Feasibility Trials of the NIH Music-based Interventions Toolkit for Brain Disorders of Aging (R34 Clinical Trial Required)
This grant provides funding for research institutions and organizations to conduct early-stage clinical trials exploring the feasibility of music-based interventions for improving brain health in older adults with conditions like Alzheimer’s, Parkinson’s, and stroke.
Description
The NIH’s “Feasibility Trials of the NIH Music-based Interventions Toolkit for Brain Disorders of Aging (R34 Clinical Trial Required)” supports early-stage clinical trials to explore the feasibility of music-based interventions (MBIs) for brain disorders associated with aging. This reissue of PAR-23-256 funds projects that aim to validate the NIH Music-based Interventions Toolkit by generating pilot data that will inform larger-scale efficacy studies. The trials must examine whether the MBI’s guiding principles are feasible in the context of Alzheimer’s disease, related dementias, Parkinson’s disease, and stroke. Importantly, the focus is on feasibility rather than efficacy, with a strong emphasis on adhering to the NIH MBI Toolkit’s framework, which ensures rigorous and reproducible outcomes essential for progressing toward clinical integration.

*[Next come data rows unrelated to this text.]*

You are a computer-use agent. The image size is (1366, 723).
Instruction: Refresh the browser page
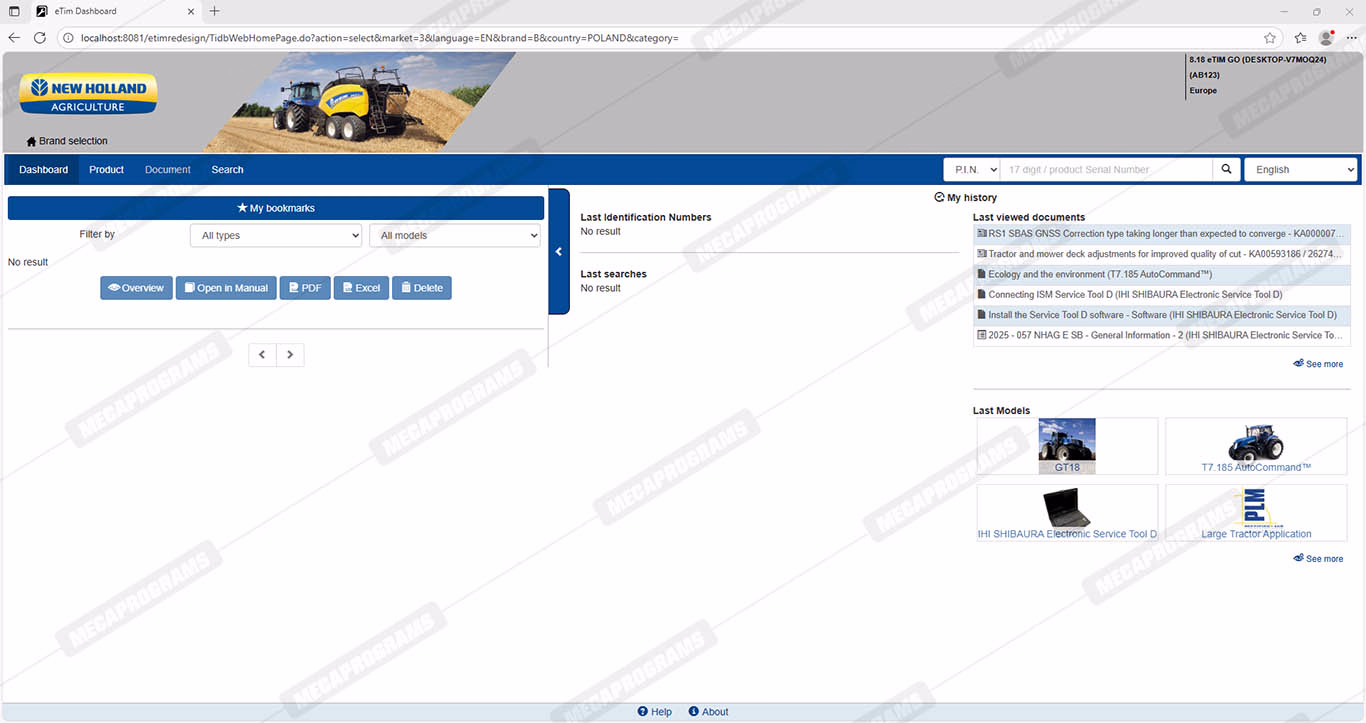pyautogui.click(x=40, y=38)
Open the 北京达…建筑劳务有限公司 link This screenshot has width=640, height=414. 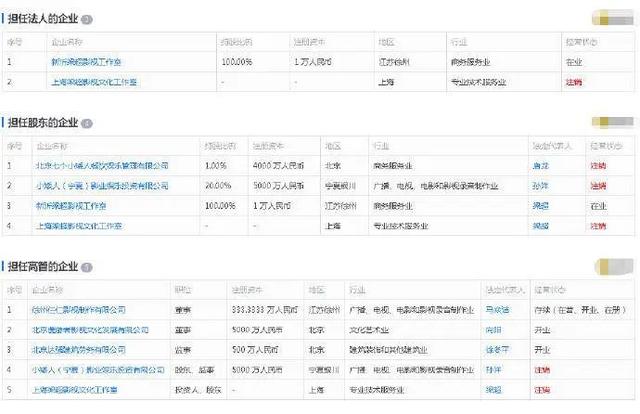coord(79,350)
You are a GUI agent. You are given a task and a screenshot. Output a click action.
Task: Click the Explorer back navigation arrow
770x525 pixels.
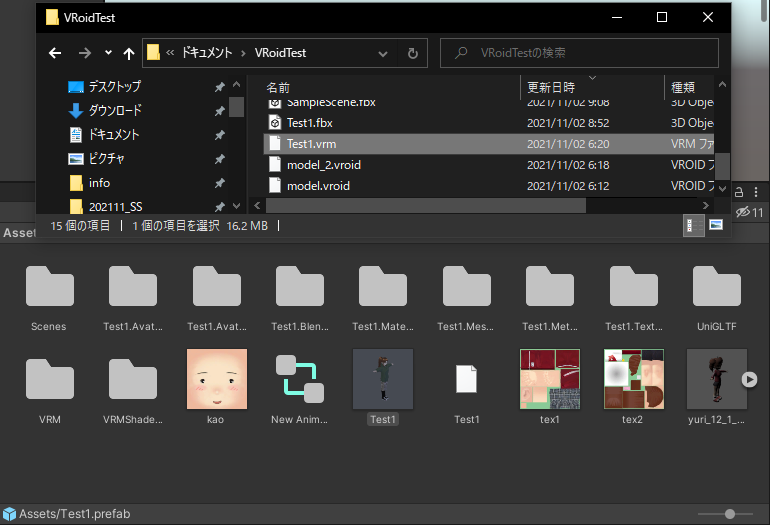click(56, 53)
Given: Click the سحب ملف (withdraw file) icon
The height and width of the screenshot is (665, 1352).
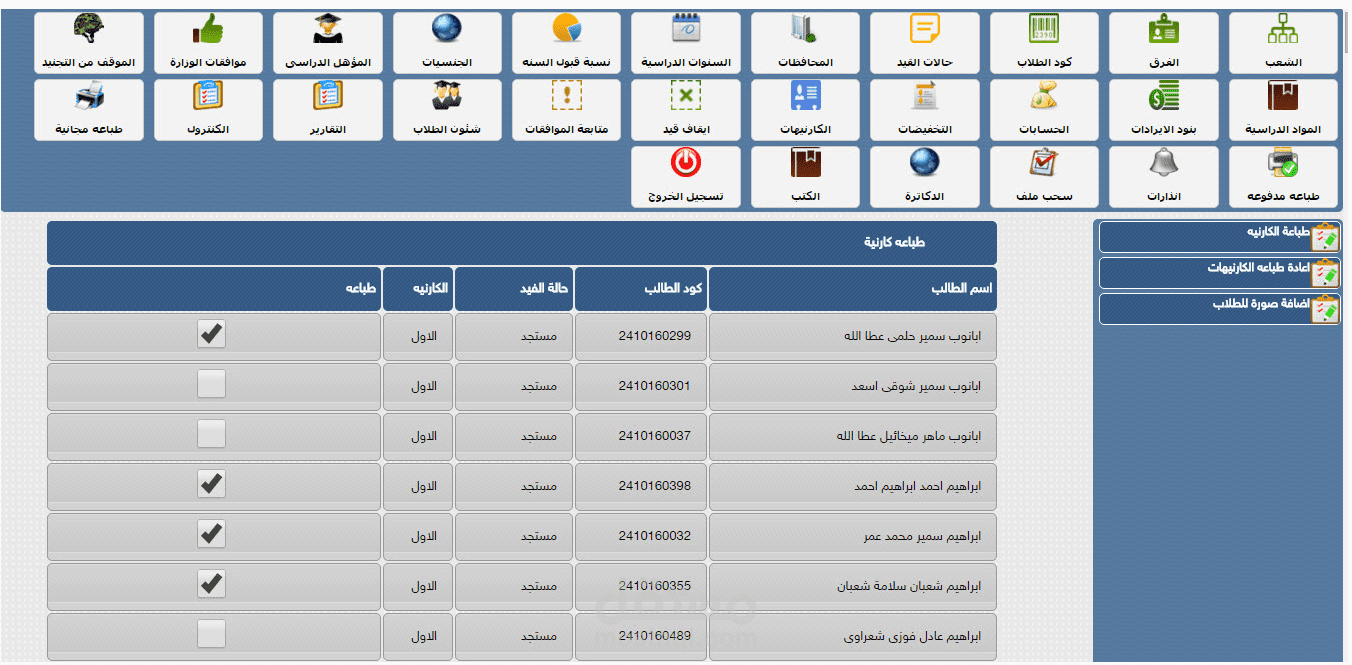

The primary objective of this NOFO is to address critical research gaps in music and brain health by supporting the creation of robust, scientifically validated feasibility data. Feasibility trials are encouraged to evaluate the MBI Toolkit’s conceptual frameworks, intervention elements, and delivery methods. Acceptable trial goals may include assessing feasibility across various patient populations and stages of disease progression, exploring adherence and acceptability, and testing protocol elements necessary for future multi-site efficacy studies. This initiative is particularly relevant given music’s potential to impact brain function positively and the need for rigorously gathered data in this field.
Funding under this NOFO allows for up to $450,000 in direct costs over a maximum three-year project period, with no more than $225,000 allowed in any given year. Eligible applicants include higher education institutions, nonprofit organizations, for-profit entities, and specific government agencies, among others. Although applications from non-U.S. entities are not permitted, foreign components can be part of U.S.-based organizations’ applications. The NIH does not require cost sharing for this grant, and organizations may submit more than one application provided each is scientifically unique.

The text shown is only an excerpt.